What are the potential changes on brain xray in increased ICP? 1. Widened sutures ( children) 2. Thumb impressions – Beaten copper/silver (gyrus impressions on the skull due to pulsations) 3. Decrease in the post-clinoid processes 4. Increase in the sella turcica
What are the potential changes on brain CT in increased ICP? 1) A lesion 2) Small, shifted ventricles 3) Effacement
What are the types of hydrocephalus? 1) Increased CSF production 2) Decreased CSF absorption 3) Obstruction
What is the most common cause of increased CSF production?
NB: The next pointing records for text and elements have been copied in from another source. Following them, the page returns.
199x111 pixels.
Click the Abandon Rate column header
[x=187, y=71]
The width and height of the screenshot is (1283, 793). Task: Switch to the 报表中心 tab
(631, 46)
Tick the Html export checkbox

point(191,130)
Choroid plexus papilloma
What are the causes of decreased absorption of CSF? Infection or hemorrhage
Any obstruction beyond the 4th ventricle is called: The communicating hydrocephalus
Any obstruction before of in the ventricular system is called: A non-communicating hydrocephalus
Most common cause of pediatric hydrocephalus is Aqueductal stenosis
Most common cause of adult hydrocephalus Idiopathic
What are the clinical manifestations of hydrocephalus? Increased ICP (triad of headache, vomiting and papilledema) , mass symptoms, ataxia/urine incontinence/dementia, increased head circumference and most importantly failure to thrive
What are the treatments for hydrocephalus? 1) Removing the tumor 2) Shunts 3) Ventriculostomy
What is a third ventriculosternostomy? Surgical creation of a communication between the 3rd ventricle and the interpeduncular cistern, for drainage of CSF in hydrocephalus
What structures can be injured during a third ventriculostomy? Basilary artery and mammary bodies
What are the advantages and disadvantages of a third ventriculostomy over shunts? Advantages over shunts include: 1. No foreign body used 2. Once obstruction is gone everything goes back to normal Disadvantages over shunts include: 1. High failure rates 2. Fast closure 3. It is only a temporary solution
What are the types of shunts? 1) Ventriculoperitoneal 2) Ventriculoatrial 3) Ventriculopleural
What are the complications of shunts? 1) Proximal obstruction 2) Distal obstruction 3) Shunt infection 4) Skin infection 5) Hemorrhage 6) Valve malfunction 7) Shunt fracture 8) Migration or disconnection
What do you do in case of shunt infection? a) Use an external ventricular drain b) Calculate the amount of CSF from the drain c) Perform a CSF culture d) Monitor ICP e) Give antibiotics (gentamycin, vancomycin)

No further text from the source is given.